Los equipos directivos de los colegios van a ser convocados, a tal efecto, a unas «sesiones de trabajo» –nótese aquí el matiz maoísta de reeducación– para que se les meta en la cabeza que no debe imponerse a las familias ninguna compra  –por supuesto, «voluntaria»– de material de uso individual como cuadernillos de ejercicios o libros, sino que todo esto lo debe proveer el centro con el dinero que no le paga la Consejería de Educación.

Si en vez de regalarles un ordenadorcito portátil a cada alumno, las aulas dispusieran de dispositivos móviles de uso colectivo, los niños se acostumbrarían a buscar las palabras en www.rae.es y a resolver los ejercicios de toda la vida que la editorial de los más famosos cuadernos escolares ha transformado en una aplicación disponible.

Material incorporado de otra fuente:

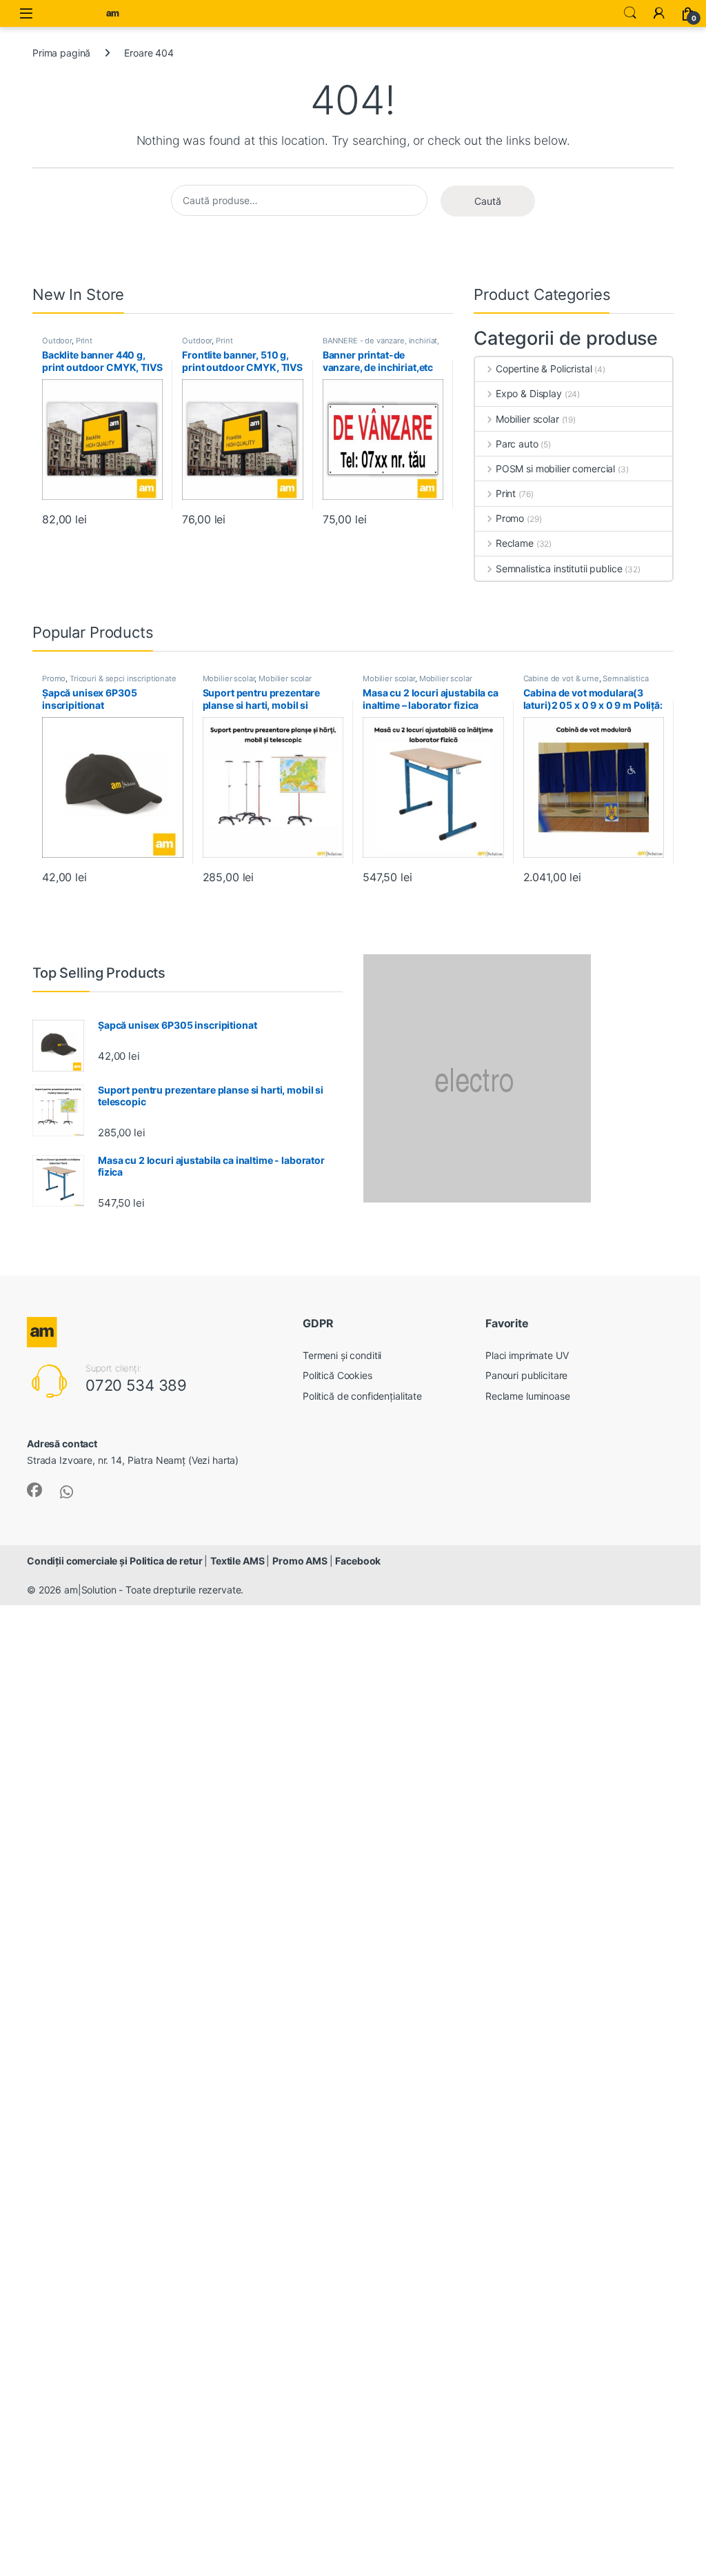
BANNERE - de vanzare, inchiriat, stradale (381, 345)
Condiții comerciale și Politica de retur (115, 1561)
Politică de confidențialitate (362, 1396)
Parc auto (517, 444)
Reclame (515, 543)
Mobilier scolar (527, 419)
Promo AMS (301, 1561)
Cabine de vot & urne (561, 678)
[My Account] (659, 13)
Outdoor (57, 340)
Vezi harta (214, 1460)
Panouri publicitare (526, 1375)
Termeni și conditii (342, 1355)
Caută (487, 201)
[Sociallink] (34, 1490)
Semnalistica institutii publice (559, 568)
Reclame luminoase (527, 1396)
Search (630, 13)
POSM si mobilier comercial (555, 468)
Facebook (358, 1561)
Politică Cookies (337, 1375)
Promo (510, 518)
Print (84, 340)
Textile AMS (238, 1561)
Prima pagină (61, 53)
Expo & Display (529, 393)
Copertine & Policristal (544, 368)
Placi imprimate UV (526, 1355)
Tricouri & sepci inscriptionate (123, 678)
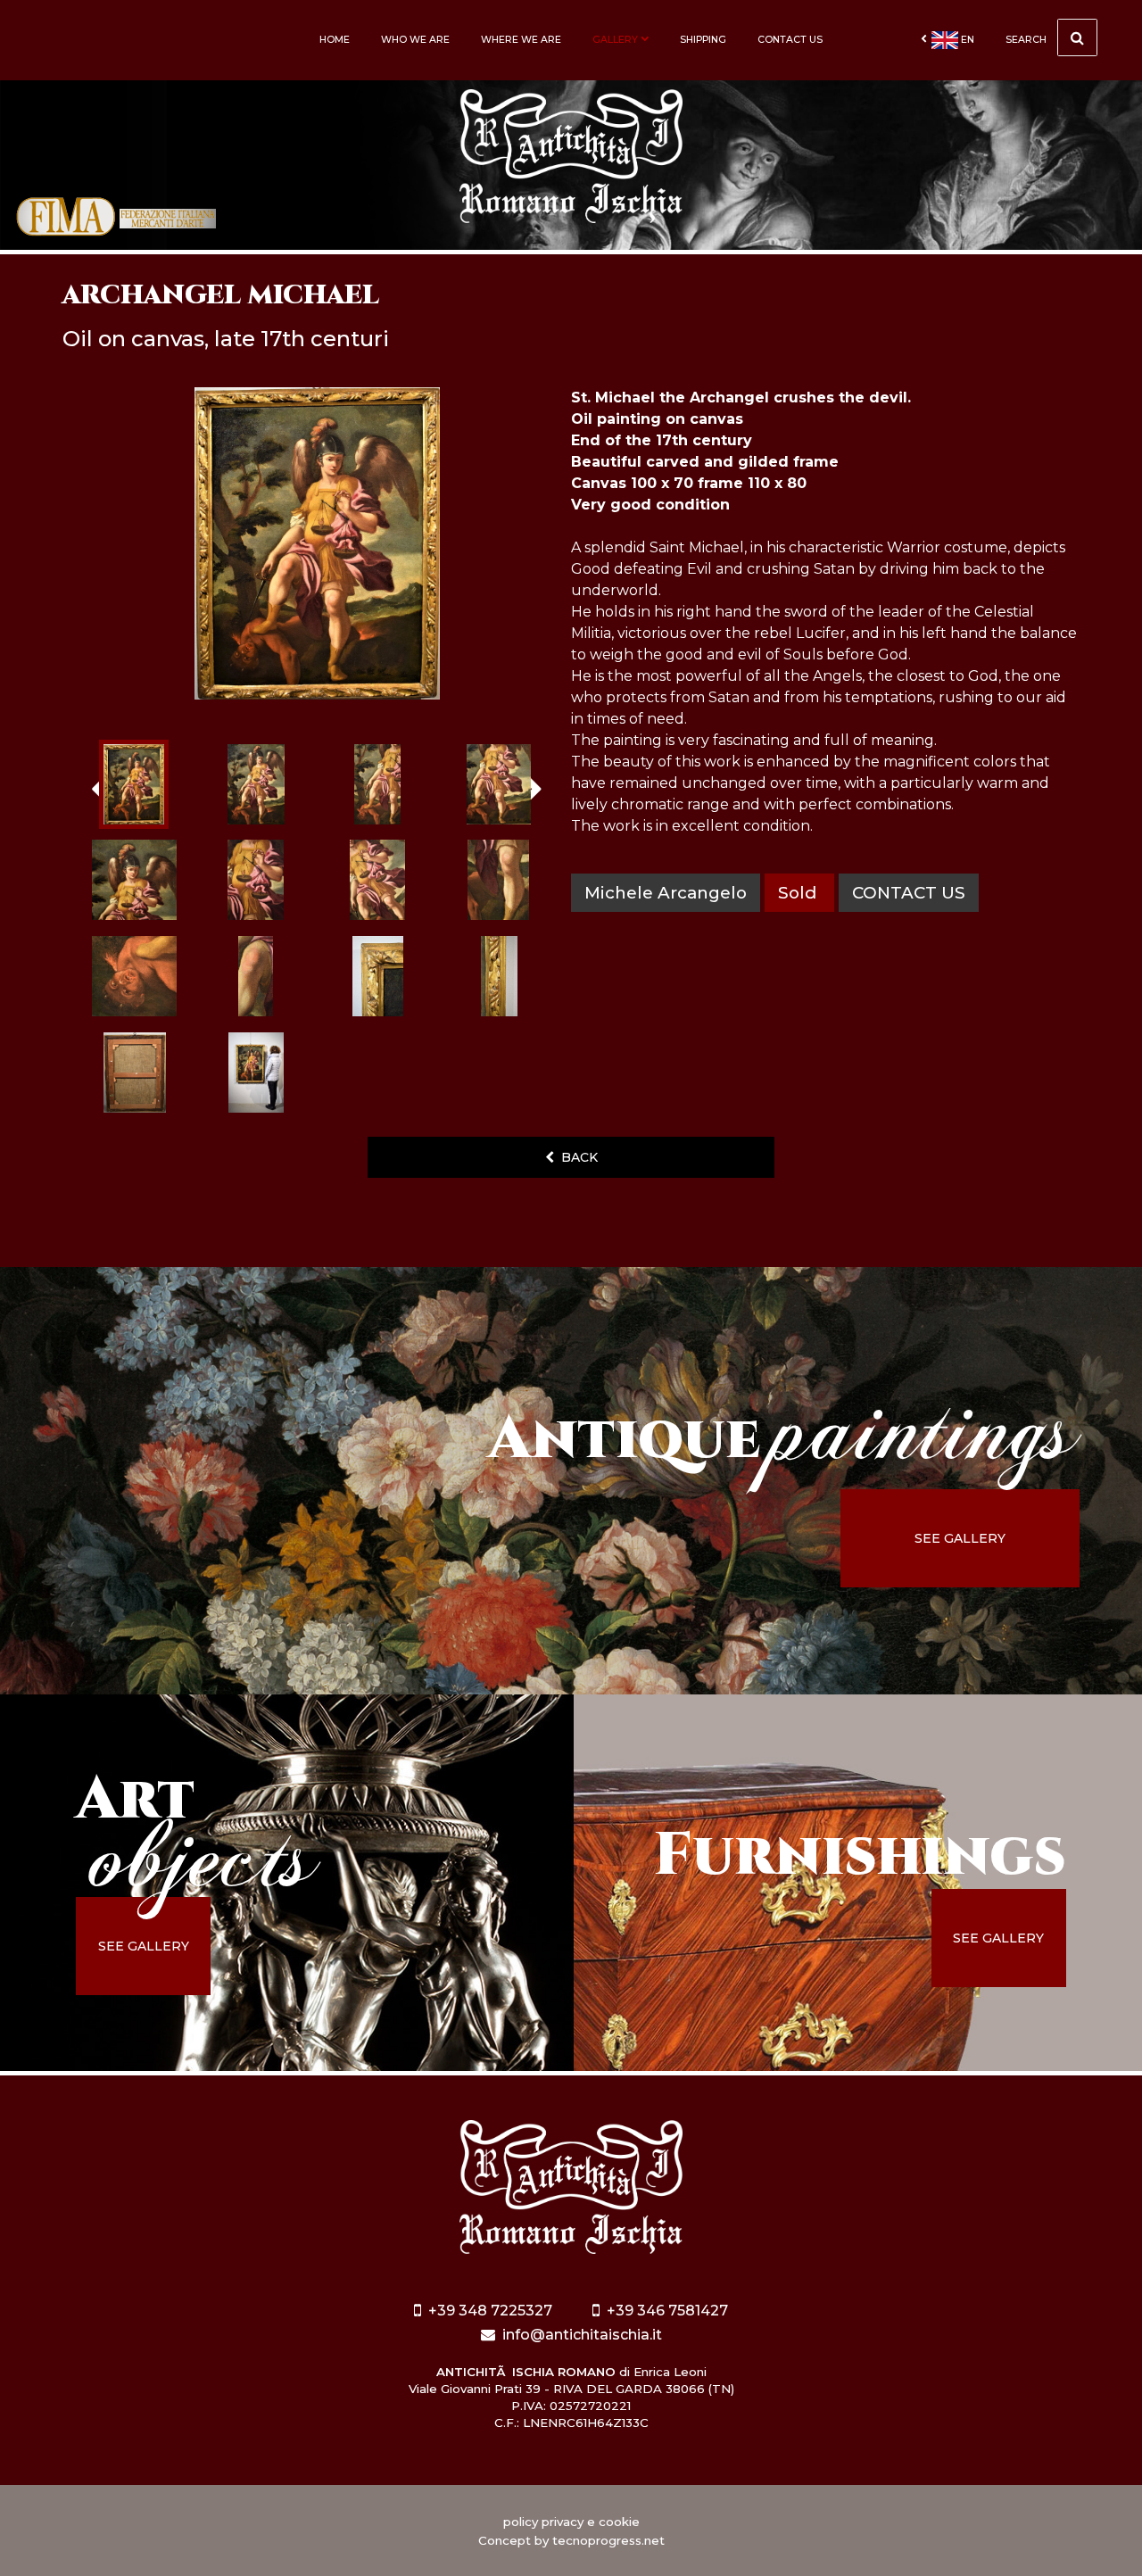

Y en cuestión de años, tal vez meses, en vez de cargar los chiquillos con los libros en la mochila, bastaría con cargar éstos en un lector electrónico. Pero todo se ha hecho con los pies para garantizarse el aplauso demagógico de quienes entienden que pedirle al niño que traiga un diccionario a la clase para ganar destreza en el manejo del abecedario al tiempo que se acrecienta el vocabulario es un atentado contra la igualdad de oportunidades y, por tanto, debe eliminarse como un exceso.

Proscribir los diccionarios no es más que el estrafalario estrambote a la persecución de la riqueza léxica emprendida con la inestimable ayuda de la televisión. No extrañaría que la gravaran con un impuesto sobre el patrimonio heterodoxo.

¡Uy! Perdón por usar palabreja tan abstrusa que ni universitarios de cuarto curso lograrían descifrar. No lo digo yo, lo dice la académica Carme Riera.